Being fortunate enough to see great comedians through the years, I remember a time when political jokes were leveled against all political parties, with their constituents good-naturedly laughing at themselves along with their political adversaries. Pleasantly surprised, I recently saw the performance of a comedian on TV who achieved the same good-natured stature to which we were all accustomed not too long ago. Far more politically informed than Bill, his humor never descended to the level of hatred disguised as humor. Unfortunately, I haven’t seen him lately so I can’t provide you with his name.

If you have not experienced the performances of Victor Borge and Bill Cosby for classic brands of humor, I suggest you search for them on line. Those comedians didn’t merely ‘crack jokes.’ They were artists. Their political jokes were not inflammatory. Instead, they were designed to relieve us of the tensions of the times. That, after all, is one of the principal functions of comedy. The barbs at roasts were never laced with venom. They were given and taken in good humor and genuinely amused their targets. Audiences never cringed with the expectation of an ad hominid attack in the midst of an honorary celebration.

In contrast, Bill goes for the jugular and calls his TV show Real Time with Bill Maher. ‘Real time’ for whom?
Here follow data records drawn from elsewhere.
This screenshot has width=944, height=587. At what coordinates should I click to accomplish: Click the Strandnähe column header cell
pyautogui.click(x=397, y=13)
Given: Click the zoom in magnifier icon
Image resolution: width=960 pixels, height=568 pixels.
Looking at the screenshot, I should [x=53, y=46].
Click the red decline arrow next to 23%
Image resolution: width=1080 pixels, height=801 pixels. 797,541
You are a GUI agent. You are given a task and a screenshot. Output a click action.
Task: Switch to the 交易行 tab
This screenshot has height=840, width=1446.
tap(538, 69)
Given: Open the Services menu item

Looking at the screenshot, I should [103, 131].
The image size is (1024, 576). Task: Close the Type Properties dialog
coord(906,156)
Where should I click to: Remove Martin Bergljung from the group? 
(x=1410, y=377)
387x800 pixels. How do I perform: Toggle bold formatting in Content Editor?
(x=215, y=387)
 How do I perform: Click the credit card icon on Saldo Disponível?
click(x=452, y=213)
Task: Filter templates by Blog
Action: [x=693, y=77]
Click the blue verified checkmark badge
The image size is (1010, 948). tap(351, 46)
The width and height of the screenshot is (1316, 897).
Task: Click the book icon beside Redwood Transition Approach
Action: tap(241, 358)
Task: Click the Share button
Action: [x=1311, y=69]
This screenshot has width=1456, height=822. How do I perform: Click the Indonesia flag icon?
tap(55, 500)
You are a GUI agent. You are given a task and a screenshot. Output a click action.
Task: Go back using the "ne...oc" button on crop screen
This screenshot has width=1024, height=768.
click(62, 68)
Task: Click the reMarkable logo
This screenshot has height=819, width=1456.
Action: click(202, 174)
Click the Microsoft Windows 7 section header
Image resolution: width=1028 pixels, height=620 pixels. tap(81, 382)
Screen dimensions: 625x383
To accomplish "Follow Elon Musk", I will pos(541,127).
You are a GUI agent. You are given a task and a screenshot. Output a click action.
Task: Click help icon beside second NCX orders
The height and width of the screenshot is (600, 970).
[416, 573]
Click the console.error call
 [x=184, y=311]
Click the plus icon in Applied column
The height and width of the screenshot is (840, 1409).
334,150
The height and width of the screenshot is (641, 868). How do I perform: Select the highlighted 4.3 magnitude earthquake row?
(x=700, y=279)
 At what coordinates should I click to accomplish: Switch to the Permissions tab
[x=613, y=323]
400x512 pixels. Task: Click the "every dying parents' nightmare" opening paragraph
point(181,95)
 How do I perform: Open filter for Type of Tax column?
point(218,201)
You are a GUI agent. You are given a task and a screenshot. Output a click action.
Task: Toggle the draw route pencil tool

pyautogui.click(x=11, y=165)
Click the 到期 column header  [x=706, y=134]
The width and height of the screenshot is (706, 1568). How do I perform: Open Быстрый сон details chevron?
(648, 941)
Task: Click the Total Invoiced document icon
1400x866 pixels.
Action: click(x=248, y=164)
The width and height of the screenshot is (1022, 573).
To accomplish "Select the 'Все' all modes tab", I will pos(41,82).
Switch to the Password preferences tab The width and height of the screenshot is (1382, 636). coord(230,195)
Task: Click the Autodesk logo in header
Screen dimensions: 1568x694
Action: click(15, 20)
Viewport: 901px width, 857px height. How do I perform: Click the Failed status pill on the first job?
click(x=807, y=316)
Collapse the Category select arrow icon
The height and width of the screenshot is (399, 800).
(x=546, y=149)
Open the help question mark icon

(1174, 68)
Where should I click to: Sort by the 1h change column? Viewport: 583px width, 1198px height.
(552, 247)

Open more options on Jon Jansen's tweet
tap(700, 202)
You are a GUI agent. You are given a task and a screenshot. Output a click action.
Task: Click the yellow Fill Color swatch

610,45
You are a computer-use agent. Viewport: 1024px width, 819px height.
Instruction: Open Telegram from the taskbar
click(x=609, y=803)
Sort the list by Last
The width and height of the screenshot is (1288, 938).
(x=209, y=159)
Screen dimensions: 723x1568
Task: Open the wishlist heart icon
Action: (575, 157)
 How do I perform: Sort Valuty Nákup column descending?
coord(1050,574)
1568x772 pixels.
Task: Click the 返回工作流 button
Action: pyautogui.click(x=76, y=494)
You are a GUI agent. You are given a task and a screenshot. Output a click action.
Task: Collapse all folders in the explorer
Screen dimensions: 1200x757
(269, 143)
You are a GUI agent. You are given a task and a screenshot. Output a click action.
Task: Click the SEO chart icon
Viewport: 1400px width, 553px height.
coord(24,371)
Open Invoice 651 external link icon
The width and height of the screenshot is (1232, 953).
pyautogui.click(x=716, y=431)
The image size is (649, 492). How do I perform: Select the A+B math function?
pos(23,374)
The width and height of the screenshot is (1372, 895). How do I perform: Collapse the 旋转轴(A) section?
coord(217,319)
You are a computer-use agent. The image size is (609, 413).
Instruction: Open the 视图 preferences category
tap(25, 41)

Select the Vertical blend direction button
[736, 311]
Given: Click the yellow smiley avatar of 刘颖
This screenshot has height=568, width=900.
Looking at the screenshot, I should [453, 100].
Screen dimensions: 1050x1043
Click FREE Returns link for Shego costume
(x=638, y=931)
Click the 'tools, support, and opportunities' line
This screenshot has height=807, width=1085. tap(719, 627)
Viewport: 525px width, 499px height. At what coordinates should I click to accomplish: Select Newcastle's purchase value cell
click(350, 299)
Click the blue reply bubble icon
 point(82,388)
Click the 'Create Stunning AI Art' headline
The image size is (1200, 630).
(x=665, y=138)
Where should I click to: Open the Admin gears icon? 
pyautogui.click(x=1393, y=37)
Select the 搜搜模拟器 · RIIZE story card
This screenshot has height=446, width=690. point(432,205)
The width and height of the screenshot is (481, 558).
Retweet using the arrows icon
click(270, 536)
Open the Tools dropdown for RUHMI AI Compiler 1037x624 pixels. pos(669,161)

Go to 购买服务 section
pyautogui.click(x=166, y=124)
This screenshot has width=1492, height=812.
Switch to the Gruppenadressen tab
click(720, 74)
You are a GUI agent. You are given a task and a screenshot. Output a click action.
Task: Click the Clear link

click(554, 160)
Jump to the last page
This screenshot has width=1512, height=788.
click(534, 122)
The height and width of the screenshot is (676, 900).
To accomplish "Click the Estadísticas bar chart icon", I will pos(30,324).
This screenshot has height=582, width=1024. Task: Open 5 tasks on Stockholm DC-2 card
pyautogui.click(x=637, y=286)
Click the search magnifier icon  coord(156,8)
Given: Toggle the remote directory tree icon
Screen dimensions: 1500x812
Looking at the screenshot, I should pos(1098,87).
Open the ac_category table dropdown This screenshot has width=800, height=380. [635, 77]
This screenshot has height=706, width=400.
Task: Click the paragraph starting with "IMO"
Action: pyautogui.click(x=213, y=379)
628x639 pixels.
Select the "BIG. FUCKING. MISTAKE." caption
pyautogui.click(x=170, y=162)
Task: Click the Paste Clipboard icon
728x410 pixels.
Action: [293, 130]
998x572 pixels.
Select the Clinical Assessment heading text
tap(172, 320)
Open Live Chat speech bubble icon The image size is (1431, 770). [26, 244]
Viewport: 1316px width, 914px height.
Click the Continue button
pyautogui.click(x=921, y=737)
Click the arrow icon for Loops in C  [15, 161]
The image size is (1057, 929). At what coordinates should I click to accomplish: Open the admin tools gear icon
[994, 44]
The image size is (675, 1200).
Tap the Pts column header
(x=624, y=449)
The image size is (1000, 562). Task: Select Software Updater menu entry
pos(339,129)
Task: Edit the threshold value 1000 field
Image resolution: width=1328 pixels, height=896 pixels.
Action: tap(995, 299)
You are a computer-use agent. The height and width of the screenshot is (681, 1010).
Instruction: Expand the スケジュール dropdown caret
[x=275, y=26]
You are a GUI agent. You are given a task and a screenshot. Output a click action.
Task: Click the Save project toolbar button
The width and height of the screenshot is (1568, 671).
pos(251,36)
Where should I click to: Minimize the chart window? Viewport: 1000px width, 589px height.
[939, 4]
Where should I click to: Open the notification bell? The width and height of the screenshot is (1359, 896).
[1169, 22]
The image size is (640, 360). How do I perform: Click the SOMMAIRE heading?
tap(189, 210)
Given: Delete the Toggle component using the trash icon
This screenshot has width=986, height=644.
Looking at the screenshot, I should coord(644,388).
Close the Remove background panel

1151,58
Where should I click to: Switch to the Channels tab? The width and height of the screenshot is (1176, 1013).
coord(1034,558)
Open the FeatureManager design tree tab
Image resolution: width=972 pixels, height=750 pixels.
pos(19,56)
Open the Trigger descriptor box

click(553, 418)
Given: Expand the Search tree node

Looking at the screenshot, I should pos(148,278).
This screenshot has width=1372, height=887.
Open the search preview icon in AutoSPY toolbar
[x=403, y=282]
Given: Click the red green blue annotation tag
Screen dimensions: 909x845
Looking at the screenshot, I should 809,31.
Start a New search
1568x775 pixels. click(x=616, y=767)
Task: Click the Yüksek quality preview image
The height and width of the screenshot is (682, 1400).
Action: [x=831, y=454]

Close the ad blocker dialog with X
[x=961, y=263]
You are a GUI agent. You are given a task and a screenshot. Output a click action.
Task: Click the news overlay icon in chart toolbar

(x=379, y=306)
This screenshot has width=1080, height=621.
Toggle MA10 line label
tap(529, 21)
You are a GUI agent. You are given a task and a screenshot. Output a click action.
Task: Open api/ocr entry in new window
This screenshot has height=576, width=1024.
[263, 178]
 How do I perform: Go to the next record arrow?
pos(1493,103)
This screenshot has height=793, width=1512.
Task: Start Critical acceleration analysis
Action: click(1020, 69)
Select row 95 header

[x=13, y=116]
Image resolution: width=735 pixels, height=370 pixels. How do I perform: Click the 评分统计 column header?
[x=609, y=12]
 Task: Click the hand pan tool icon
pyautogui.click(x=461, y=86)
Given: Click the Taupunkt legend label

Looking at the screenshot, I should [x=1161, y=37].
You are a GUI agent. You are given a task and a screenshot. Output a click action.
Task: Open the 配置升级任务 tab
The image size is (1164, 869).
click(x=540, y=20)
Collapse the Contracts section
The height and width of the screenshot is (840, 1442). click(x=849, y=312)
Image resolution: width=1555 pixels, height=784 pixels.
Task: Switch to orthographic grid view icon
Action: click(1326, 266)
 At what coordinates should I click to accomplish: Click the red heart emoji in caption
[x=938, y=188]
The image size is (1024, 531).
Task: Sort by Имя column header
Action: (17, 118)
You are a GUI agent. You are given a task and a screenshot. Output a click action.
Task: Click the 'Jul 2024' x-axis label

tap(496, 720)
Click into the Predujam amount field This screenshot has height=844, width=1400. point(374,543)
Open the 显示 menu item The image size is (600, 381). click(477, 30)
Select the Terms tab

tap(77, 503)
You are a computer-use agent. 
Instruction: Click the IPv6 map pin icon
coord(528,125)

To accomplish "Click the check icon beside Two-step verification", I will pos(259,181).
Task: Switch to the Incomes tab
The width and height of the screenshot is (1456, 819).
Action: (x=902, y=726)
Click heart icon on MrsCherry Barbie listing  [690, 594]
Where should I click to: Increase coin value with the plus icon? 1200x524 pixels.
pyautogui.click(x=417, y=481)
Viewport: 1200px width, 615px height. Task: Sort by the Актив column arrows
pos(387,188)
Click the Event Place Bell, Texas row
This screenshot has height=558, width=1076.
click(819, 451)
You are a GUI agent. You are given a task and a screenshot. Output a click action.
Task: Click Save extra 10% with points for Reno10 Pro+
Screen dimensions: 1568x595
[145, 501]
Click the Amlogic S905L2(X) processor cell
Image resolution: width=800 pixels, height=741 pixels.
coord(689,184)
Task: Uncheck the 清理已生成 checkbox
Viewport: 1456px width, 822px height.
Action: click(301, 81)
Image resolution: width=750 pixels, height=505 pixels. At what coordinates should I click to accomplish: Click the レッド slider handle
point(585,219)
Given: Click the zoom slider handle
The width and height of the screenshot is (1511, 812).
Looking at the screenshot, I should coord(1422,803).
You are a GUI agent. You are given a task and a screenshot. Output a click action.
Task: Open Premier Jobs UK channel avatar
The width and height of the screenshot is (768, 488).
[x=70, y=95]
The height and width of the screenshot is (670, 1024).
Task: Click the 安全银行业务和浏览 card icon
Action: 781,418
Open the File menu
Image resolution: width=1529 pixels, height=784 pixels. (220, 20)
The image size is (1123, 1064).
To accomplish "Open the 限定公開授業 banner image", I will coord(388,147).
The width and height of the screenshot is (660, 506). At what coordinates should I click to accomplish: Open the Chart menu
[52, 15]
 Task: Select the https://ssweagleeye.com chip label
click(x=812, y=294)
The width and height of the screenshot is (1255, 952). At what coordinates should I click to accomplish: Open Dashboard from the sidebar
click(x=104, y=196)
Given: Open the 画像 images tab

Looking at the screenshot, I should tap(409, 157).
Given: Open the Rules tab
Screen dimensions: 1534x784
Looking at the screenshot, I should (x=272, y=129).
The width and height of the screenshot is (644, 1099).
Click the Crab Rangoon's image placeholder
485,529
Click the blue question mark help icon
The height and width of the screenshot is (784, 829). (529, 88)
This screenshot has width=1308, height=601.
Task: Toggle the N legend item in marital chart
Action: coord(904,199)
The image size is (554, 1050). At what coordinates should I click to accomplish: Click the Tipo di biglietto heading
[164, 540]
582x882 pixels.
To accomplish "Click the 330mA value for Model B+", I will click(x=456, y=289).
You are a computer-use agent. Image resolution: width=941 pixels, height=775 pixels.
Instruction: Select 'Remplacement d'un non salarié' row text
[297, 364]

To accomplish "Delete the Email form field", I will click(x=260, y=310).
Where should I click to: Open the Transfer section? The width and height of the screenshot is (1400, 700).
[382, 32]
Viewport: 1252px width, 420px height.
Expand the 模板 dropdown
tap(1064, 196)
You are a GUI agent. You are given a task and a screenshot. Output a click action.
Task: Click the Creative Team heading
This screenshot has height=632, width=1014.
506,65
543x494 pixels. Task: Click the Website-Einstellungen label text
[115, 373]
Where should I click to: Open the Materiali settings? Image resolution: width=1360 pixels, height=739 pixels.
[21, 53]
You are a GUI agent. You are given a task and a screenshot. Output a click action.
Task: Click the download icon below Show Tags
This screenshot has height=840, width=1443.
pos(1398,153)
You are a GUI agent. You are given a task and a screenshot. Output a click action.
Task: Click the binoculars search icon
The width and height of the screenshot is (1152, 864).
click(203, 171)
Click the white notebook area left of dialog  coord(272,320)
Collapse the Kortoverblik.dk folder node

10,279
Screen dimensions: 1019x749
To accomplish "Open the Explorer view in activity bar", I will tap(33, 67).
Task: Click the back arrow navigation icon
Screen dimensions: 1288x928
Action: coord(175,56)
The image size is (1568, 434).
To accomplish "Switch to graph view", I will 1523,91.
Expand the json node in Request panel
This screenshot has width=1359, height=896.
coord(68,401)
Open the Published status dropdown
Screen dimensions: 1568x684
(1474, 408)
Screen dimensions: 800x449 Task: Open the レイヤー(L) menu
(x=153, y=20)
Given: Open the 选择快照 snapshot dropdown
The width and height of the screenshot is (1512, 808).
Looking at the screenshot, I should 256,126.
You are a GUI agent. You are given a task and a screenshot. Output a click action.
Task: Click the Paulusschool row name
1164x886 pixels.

His former TV show was titled, Politically Incorrect. There is nothing real or politically incorrect at his core even though he masquerades as an original thinker.

If you have any doubt about what is behind his mask, think about his statement, “Dogs are like retarded children.” One might interpret that statement as an expression of affection for the lovable nature but inferior intelligence of dogs. Taken in context with his remark about Trig’s mother talking to her son as a retarded child, a reversal of the subject words gives us, “Retarded children are like dogs.” That’s a curious view coming from a man who fancies himself an intellectual and empathetic liberal.